Answer these questions from the reminiscence about doctoral work and digital filters:
1. What figure did the office mate draw on the blackboard every day?
2. What did the speaker first think of trying to build at MIT?
3. What did the mechanism the speaker developed vary in the filter?
## start PASSAGE TO READ
When I came here, the attitude was quite different. People didn't intend to do earth-shattering things for their doctoral thesis. What they intended to do was just do a piece of work and get it done and go out in the real world and do something. I found that people were doing quite interesting theses. I had an office mate who came to work every day drawing diagrams on the same blackboard, and he stayed there for about two, two and a half years. I never could get an idea of what he wanted to do. He would draw a hyper cube every day, where you put vertices on the hyper cube, and there was something he was thinking about related to logic. He never was able to develop that into a topic and eventually gave up and left. He passed the qualifying exam. He had much higher grades than I did. He was a much smarter guy than I was. But he gave up. There are so many brilliant people that went there to get doctorates. I'm not going to give you their names. They never finished. If they had come to Stanford they would have gotten a doctorate and gotten done and gone out and had a brilliant career.

At MIT, I was thinking of trying to build a machine that would be brain-like, but it was just going to take too long. I'd have to do something that would have some practical value, but I still wanted to work in that field. So I got an idea, going back to sample data systems, of what today we would call a digital filter. A digital filter has parameters, it has coefficients. I got the idea to develop a mechanism that would vary the coefficients from the filter so that the filter could improve itself and become a better filter. In a sense a filter can learn to improve itself by acting as a filter, and I figured out a way to do this. I didn't have a brain, but I had a filter. I did not have a brain learning concepts and learning sophisticated things; I had a filter learning very simple things. But it was learning. It was something we could do even in those days, and it was something practical and something useful and something good for engineering, and that was my business.
## end PASSAGE TO READ
## start DATA ROWS
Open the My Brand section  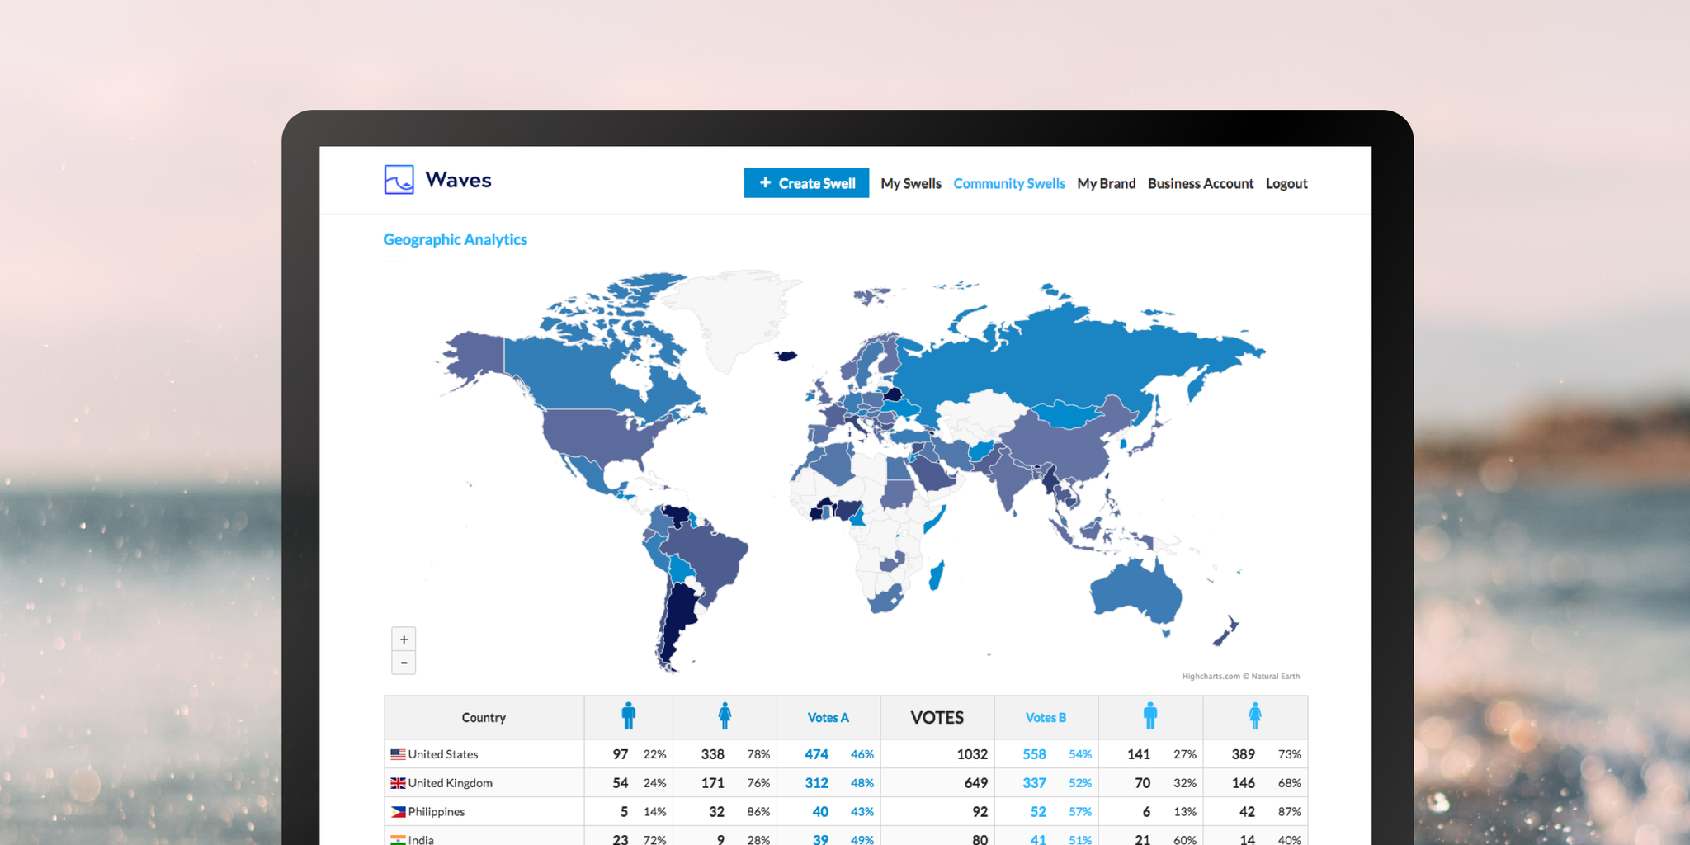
## end DATA ROWS
## start DATA ROWS
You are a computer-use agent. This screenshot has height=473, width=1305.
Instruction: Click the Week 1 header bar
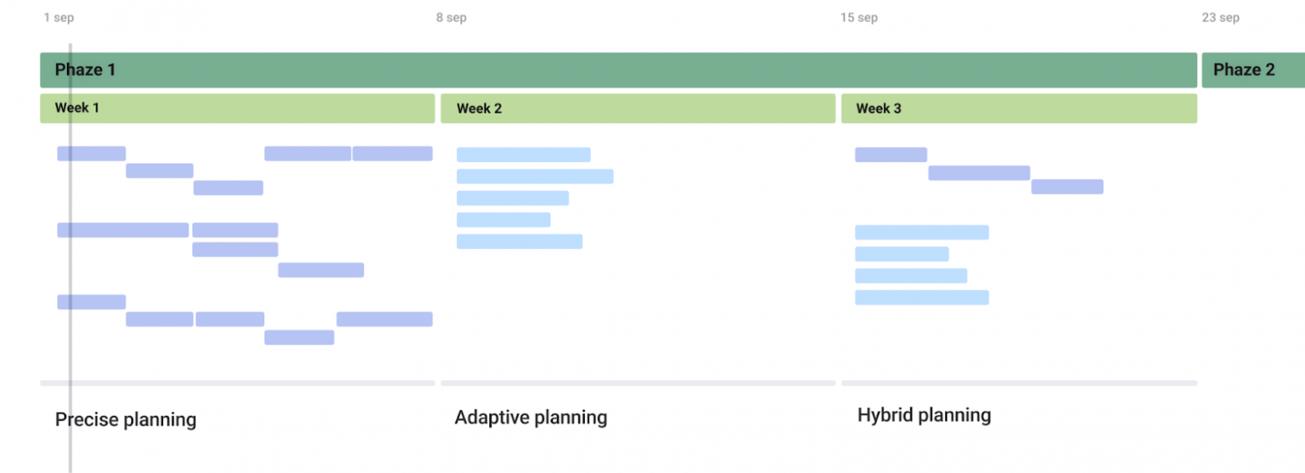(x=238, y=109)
## end DATA ROWS
> [EXERCISE OUTPUT]
1. A hyper cube.
2. A machine that would be brain-like.
3. The coefficients of the filter.